Considering that last year's No. 1 pick, Brandon Graham, still is rehabbing from a torn ACL, and considering Juqua Parker will turn 33 this month, and considering that they've got no reason to believe Victor Abiamiri is going to bounce back from microfracture surgery and not get hurt again, they either have high hopes for CFL import Phillip Hunt, have decided to wait until free agency, or think new defensive line coach Jim Washburn can turn water into wine.

I was OK with them taking Temple safety Jaiquawn Jarrett, but not where they took him. The Eagles needed to add depth at safety. Jarrett's a smart kid and a big hitter, which means he can look forward to donating a lot of his salary to the league in fines. He'll help them in run support. But he's an in-the-box safety who they definitely could have been gotten in the third round and probably even the fourth. Andy Reid compared Jarrett to Brian Dawkins. As a hitter, maybe. But Jarrett doesn't have the speed to cover slot receivers or seam-splitting tight ends.

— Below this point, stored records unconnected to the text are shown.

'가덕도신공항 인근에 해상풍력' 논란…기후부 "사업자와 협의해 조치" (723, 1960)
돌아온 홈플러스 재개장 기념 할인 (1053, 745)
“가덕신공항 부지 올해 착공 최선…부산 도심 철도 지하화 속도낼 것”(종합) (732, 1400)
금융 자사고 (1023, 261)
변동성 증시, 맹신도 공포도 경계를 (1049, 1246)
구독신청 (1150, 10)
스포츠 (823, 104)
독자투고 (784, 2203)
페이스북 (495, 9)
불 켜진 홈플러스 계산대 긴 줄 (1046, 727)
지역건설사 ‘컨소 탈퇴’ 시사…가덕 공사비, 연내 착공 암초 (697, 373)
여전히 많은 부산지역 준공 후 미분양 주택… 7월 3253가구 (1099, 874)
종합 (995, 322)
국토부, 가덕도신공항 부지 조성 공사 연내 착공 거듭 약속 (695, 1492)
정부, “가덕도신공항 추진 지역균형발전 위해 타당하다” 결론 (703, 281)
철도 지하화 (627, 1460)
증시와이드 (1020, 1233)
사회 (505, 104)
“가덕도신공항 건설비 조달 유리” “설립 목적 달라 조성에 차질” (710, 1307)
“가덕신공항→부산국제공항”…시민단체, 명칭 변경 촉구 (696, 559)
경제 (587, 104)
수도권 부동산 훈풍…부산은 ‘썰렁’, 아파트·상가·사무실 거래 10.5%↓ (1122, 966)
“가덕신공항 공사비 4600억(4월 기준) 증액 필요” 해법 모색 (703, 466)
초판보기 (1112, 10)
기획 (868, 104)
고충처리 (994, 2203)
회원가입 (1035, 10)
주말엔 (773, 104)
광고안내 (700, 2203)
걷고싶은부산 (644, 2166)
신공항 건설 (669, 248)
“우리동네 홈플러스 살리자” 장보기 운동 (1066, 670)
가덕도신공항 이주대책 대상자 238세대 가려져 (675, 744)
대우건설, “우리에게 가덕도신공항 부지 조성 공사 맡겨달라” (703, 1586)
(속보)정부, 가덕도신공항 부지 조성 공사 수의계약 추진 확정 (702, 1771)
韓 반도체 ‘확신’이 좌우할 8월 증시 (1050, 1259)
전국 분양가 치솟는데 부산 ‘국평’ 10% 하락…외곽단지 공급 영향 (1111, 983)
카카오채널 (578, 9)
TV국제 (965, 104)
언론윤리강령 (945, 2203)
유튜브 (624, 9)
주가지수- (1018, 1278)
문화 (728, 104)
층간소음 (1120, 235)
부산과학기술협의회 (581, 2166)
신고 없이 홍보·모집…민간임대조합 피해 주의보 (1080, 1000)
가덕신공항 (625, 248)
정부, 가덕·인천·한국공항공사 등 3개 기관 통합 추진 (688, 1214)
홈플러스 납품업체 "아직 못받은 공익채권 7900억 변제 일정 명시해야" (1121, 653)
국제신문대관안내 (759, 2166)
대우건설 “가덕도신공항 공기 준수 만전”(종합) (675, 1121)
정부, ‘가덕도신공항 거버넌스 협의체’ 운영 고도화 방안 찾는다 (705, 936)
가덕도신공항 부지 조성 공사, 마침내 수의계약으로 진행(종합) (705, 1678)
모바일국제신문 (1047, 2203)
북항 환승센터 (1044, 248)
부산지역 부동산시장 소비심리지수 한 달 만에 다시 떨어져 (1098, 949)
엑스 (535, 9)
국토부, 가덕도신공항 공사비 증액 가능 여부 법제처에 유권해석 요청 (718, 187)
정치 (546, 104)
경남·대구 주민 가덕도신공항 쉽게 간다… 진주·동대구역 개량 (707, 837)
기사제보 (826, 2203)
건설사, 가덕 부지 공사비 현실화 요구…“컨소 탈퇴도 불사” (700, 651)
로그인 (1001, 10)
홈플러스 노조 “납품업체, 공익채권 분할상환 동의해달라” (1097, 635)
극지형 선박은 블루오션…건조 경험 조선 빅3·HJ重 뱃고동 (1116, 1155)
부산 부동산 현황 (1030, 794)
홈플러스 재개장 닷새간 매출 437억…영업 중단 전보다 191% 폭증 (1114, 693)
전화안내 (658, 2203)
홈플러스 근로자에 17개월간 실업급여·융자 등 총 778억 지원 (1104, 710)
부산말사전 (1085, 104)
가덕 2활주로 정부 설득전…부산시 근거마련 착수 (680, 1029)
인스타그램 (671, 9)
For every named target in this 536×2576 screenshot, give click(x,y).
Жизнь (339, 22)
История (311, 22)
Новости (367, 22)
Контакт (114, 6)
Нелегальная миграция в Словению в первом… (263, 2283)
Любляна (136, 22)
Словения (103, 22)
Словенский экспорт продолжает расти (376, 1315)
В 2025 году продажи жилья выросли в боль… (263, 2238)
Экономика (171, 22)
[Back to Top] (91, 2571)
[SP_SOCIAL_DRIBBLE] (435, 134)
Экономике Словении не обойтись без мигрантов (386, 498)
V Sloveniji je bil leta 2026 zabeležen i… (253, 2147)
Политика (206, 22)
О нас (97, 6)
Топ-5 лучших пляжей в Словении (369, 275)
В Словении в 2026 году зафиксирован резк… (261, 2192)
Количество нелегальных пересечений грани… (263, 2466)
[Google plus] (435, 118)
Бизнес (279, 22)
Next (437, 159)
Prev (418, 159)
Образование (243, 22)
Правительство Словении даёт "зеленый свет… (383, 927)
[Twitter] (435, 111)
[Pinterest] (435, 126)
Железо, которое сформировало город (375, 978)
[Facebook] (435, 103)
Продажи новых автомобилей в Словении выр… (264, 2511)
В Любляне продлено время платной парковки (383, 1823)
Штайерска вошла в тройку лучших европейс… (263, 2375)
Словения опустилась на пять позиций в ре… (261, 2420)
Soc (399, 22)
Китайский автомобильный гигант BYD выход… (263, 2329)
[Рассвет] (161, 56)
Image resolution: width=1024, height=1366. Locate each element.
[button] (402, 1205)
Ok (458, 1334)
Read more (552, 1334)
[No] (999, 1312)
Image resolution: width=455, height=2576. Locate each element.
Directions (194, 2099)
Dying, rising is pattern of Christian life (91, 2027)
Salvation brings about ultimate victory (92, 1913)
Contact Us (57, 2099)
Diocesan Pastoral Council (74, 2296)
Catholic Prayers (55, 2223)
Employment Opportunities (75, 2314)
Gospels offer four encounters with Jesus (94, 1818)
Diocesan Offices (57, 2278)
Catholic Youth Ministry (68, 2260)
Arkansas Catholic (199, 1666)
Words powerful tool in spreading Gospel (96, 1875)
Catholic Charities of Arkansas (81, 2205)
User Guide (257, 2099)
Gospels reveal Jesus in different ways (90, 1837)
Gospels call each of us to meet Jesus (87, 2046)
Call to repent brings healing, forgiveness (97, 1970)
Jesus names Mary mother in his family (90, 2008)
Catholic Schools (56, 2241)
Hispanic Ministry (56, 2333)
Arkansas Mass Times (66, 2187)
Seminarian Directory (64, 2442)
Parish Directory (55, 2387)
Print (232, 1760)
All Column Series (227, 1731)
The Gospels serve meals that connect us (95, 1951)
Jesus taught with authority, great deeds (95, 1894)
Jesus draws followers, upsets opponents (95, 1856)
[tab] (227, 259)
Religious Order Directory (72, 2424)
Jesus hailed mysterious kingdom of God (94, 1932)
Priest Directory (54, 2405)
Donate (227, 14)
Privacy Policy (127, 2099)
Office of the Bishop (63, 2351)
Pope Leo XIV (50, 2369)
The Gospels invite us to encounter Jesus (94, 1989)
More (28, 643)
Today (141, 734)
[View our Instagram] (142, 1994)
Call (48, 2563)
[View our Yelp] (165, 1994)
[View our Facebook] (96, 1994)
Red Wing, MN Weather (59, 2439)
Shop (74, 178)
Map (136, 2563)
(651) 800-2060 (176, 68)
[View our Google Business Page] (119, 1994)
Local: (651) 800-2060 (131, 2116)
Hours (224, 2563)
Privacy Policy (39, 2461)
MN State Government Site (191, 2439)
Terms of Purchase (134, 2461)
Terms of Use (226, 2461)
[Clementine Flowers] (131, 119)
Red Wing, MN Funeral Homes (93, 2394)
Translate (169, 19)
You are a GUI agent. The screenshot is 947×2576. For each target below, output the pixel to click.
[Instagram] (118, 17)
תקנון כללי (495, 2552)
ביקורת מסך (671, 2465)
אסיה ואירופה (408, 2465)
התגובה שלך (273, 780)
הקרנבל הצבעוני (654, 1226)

Their selection of Alex Henery in Round 4 had spite written all over it. I have no problem with them going out and getting another kicker, particularly a guy who was the most accurate field goal kicker in NCAA history. But like Jarrett, they could've gotten him later. Taking him in the fourth round was their way of sending a message to David Akers and every other player that they don't like people who have the audacity to turn down contract offers from them.

With the selections of linebackers Casey Matthews and Greg Lloyd, the Eagles are hoping bloodlines count for something. Matthews doesn't have his brother Clay's explosiveness nor natural ability, but is a high-motor guy who's always around the ball. He was excellent value in the fourth round. Same with Lloyd late in the seventh. He tore his ACL and MCL late in the '09 season and struggled last season. If he can bounce back from the injury, he might be able to help the Eagles. If he can't, it didn't cost the Eagles much to find out.